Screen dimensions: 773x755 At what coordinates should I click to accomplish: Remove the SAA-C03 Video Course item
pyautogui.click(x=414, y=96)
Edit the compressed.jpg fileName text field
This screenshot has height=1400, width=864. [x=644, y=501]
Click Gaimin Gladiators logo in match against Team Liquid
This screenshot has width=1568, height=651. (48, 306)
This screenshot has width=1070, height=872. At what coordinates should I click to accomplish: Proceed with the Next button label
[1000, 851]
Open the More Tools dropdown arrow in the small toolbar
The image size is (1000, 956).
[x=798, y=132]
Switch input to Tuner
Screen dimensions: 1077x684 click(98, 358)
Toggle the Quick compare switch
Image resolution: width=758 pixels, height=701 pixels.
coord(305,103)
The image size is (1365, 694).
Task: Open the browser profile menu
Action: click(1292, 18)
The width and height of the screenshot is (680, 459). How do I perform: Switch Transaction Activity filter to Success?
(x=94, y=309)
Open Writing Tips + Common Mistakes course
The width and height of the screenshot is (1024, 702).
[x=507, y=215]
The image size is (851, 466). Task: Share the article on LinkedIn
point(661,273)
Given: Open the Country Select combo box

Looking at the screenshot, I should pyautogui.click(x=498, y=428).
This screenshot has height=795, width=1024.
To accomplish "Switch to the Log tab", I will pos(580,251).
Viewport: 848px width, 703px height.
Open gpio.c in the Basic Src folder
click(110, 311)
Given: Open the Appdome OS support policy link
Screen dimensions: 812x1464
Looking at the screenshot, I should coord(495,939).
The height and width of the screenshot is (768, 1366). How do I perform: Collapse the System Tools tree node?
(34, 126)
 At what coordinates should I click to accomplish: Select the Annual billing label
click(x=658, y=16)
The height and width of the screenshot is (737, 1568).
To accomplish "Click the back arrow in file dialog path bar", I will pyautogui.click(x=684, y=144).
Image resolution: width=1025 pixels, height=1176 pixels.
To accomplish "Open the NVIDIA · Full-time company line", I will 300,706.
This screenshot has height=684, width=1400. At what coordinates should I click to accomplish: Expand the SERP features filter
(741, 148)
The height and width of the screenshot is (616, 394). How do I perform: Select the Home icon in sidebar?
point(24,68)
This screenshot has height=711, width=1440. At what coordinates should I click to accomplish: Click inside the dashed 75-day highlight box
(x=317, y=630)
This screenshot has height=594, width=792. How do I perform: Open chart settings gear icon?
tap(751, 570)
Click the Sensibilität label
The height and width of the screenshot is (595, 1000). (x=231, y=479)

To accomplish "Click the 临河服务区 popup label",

• Task
Transcribe the data word for word.

• Answer for this exercise
Screen dimensions: 773x755 At what coordinates should I click to accomplish: Remove the SAA-C03 Video Course item
pyautogui.click(x=414, y=96)
Edit the compressed.jpg fileName text field
This screenshot has height=1400, width=864. [x=644, y=501]
Click Gaimin Gladiators logo in match against Team Liquid
This screenshot has width=1568, height=651. (48, 306)
This screenshot has width=1070, height=872. At what coordinates should I click to accomplish: Proceed with the Next button label
[1000, 851]
Open the More Tools dropdown arrow in the small toolbar
The image size is (1000, 956).
[x=798, y=132]
Switch input to Tuner
Screen dimensions: 1077x684 click(98, 358)
Toggle the Quick compare switch
Image resolution: width=758 pixels, height=701 pixels.
coord(305,103)
The image size is (1365, 694).
Task: Open the browser profile menu
Action: click(1292, 18)
The width and height of the screenshot is (680, 459). How do I perform: Switch Transaction Activity filter to Success?
(x=94, y=309)
Open Writing Tips + Common Mistakes course
The width and height of the screenshot is (1024, 702).
[x=507, y=215]
The image size is (851, 466). Task: Share the article on LinkedIn
point(661,273)
Given: Open the Country Select combo box

Looking at the screenshot, I should pyautogui.click(x=498, y=428).
This screenshot has height=795, width=1024.
To accomplish "Switch to the Log tab", I will pos(580,251).
Viewport: 848px width, 703px height.
Open gpio.c in the Basic Src folder
click(110, 311)
Given: Open the Appdome OS support policy link
Screen dimensions: 812x1464
Looking at the screenshot, I should coord(495,939).
The height and width of the screenshot is (768, 1366). How do I perform: Collapse the System Tools tree node?
(34, 126)
 At what coordinates should I click to accomplish: Select the Annual billing label
click(x=658, y=16)
The height and width of the screenshot is (737, 1568).
To accomplish "Click the back arrow in file dialog path bar", I will pyautogui.click(x=684, y=144).
Image resolution: width=1025 pixels, height=1176 pixels.
To accomplish "Open the NVIDIA · Full-time company line", I will 300,706.
This screenshot has height=684, width=1400. At what coordinates should I click to accomplish: Expand the SERP features filter
(741, 148)
The height and width of the screenshot is (616, 394). How do I perform: Select the Home icon in sidebar?
point(24,68)
This screenshot has height=711, width=1440. At what coordinates should I click to accomplish: Click inside the dashed 75-day highlight box
(x=317, y=630)
This screenshot has height=594, width=792. How do I perform: Open chart settings gear icon?
tap(751, 570)
Click the Sensibilität label
The height and width of the screenshot is (595, 1000). (x=231, y=479)

To accomplish "Click the 临河服务区 popup label",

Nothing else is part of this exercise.